When I take a moment and pause to think about my life, I am overcome with joy and quiet laughter. It’s because of the glory of God being revealed to me each day. His miracles are the sweetest things I’ve ever known. Every time with Jesus. He gives me butterflies.
Acts 2:25-28 King James Version (KJV)
25 For David speaketh concerning him, I foresaw the Lord always before my face, for he is on my right hand, that I should not be moved:
26 Therefore did my heart rejoice, and my tongue was glad; moreover also my flesh shall rest in hope:
27 Because thou wilt not leave my soul in hell, neither wilt thou suffer thine Holy One to see corruption.
28 Thou hast made known to me the ways of life; thou shalt make me full of joy with thy countenance.
He knows we have little strength.
Revelation 3:8 King James Version (KJV)
8 I know thy works: behold, I have set before thee an open door, and no man can shut it: for thou hast a little strength, and hast kept my word, and hast not denied my name.
But He takes care of us!
Matthew 11:28 – Come unto me, all [ye] that labour and are heavy laden, and I will give you rest.
Isaiah 40:31 – But they that wait upon the LORD shall renew [their] strength; they shall mount up with wings as eagles; they shall run, and not be weary; [and] they shall walk, and not faint.
Isaiah 41:10 – Fear thou not; for I [am] with thee: be not dismayed; for I [am] thy God: I will strengthen thee; yea, I will help thee; yea, I will uphold thee with the right hand of my righteousness.
Matthew 6:33 – But seek ye first the kingdom of God, and his righteousness; and all these things shall be added unto you.
Accepting the free gift of Salvation (which comes through The Lord Jesus Christ, The Son of God, and He alone) CHANGES everything! With The Holy Spirit inside of you, a new heart and a new perspective… The Bible, God’s Word, will come to life unlike before you were saved! In Jesus you will find purpose. In Christ there is a peace that surpasses understanding. You are never alone.
Heart surgery was what I needed.
Ezekiel 36:26-27 King James Version (KJV)
26 A new heart also will I give you, and a new spirit will I put within you: and I will take away the stony heart out of your flesh, and I will give you an heart of flesh.
27 And I will put my spirit within you, and cause you to walk in my statutes, and ye shall keep my judgments, and do them.
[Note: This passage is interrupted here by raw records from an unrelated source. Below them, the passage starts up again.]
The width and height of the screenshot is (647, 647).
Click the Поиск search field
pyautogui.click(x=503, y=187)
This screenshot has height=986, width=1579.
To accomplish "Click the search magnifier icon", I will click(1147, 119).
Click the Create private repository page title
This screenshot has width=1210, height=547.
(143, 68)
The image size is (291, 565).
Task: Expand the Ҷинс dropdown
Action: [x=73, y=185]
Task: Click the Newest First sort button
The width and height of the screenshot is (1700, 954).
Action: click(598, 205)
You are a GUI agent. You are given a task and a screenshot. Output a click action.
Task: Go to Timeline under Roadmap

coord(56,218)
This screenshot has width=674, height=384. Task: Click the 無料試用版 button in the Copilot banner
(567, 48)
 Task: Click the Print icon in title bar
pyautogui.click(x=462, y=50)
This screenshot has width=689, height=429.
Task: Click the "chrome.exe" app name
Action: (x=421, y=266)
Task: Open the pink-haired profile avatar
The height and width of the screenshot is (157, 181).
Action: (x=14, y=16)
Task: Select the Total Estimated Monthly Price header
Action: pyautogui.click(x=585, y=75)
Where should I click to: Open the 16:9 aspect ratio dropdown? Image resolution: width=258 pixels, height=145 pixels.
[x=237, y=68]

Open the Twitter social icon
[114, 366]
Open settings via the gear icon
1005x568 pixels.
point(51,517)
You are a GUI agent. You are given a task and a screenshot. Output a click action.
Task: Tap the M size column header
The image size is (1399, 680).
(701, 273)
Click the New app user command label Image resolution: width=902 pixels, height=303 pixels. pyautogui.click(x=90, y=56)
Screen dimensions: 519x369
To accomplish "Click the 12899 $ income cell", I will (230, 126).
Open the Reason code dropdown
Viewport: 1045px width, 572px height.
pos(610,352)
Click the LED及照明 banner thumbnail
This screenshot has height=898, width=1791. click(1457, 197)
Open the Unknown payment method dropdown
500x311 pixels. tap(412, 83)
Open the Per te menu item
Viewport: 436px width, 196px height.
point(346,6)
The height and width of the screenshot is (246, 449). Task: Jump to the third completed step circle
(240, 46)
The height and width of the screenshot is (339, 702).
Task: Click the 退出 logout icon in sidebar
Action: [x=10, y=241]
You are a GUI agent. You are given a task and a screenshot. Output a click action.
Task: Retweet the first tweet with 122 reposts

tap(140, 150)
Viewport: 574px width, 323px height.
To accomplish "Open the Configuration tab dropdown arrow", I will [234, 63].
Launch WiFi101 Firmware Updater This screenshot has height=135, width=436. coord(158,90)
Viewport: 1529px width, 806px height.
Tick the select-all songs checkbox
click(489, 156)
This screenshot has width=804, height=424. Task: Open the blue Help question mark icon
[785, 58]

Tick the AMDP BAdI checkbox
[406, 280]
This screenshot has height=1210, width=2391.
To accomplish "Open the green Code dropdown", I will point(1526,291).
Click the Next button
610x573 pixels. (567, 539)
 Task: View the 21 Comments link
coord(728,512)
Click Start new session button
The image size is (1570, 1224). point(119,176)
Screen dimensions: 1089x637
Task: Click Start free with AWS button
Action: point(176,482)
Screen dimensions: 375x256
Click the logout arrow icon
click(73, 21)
If you do not have a personal relationship with Jesus Christ as your Savior and Lord, I encourage you to see Him now because the soul goes on. You were created by Almighty God and will exist forever either way. Jesus is the only way. I pray you will make Him your way today. God bless. ♥
It hurts that it has to be this way. I am blessed with my eyes wide open to the truth of this world and just how things really are. My entire perception of reality has changed, and sometimes it can get to me and reality hurts. I have this brokenhearted feeling within me. Tears from the depths of my soul. If only people would listen. If only everyone would pause for a moment to take it all in and to see just how we take everything for granted.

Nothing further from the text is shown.